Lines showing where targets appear
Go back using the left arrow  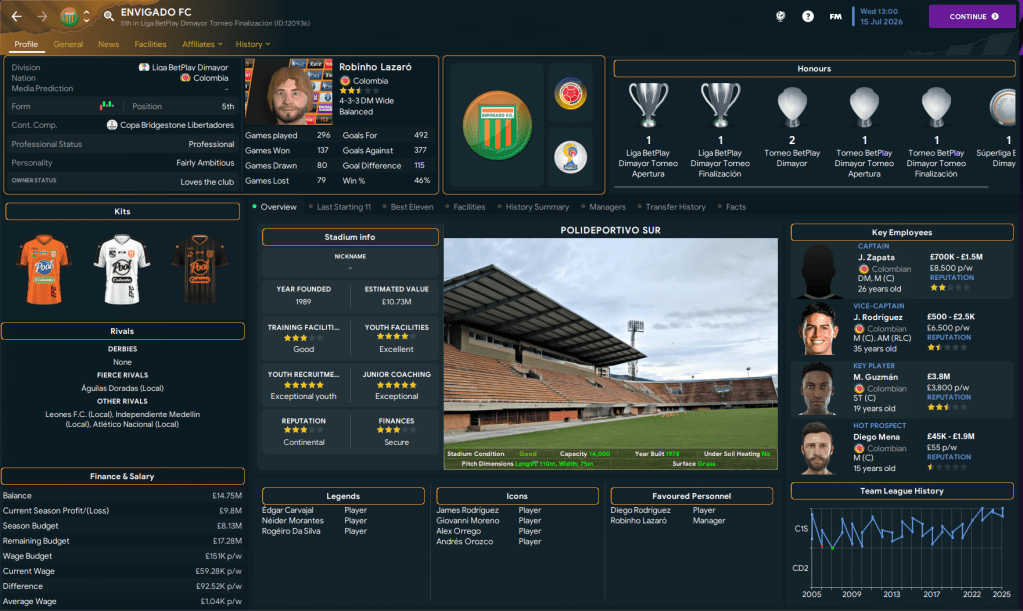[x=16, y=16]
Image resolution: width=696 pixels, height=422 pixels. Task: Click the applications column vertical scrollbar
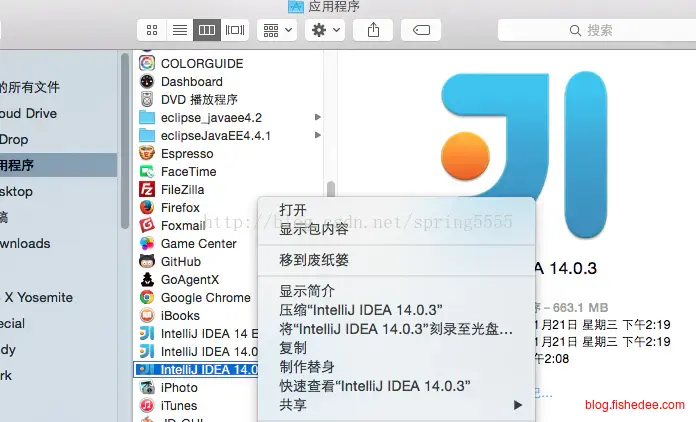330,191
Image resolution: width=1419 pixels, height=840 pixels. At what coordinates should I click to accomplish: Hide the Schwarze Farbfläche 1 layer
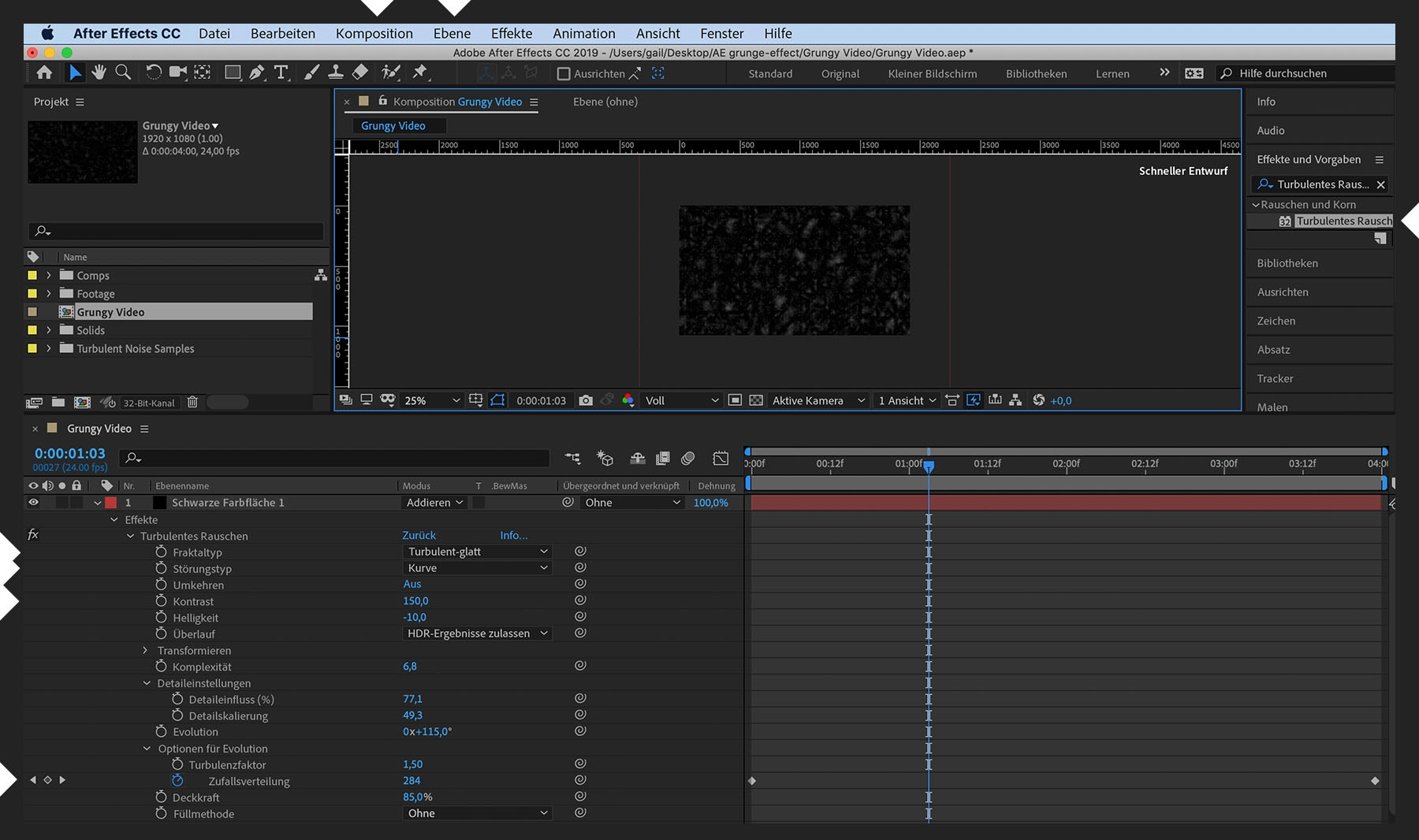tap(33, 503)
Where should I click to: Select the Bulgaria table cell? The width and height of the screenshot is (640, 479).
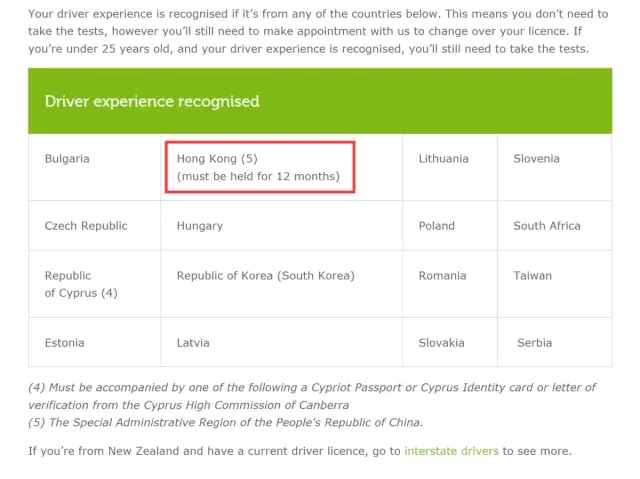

Aim of the exercise: Gather every line above that contains the word "width" and copy each one out in full.

Written answer:
Image resolution: width=696 pixels, height=422 pixels. Task: Click the applications column vertical scrollbar
Image resolution: width=1419 pixels, height=840 pixels. At what coordinates should I click to accomplish: Hide the Schwarze Farbfläche 1 layer
Where should I click to: Select the Bulgaria table cell? The width and height of the screenshot is (640, 479).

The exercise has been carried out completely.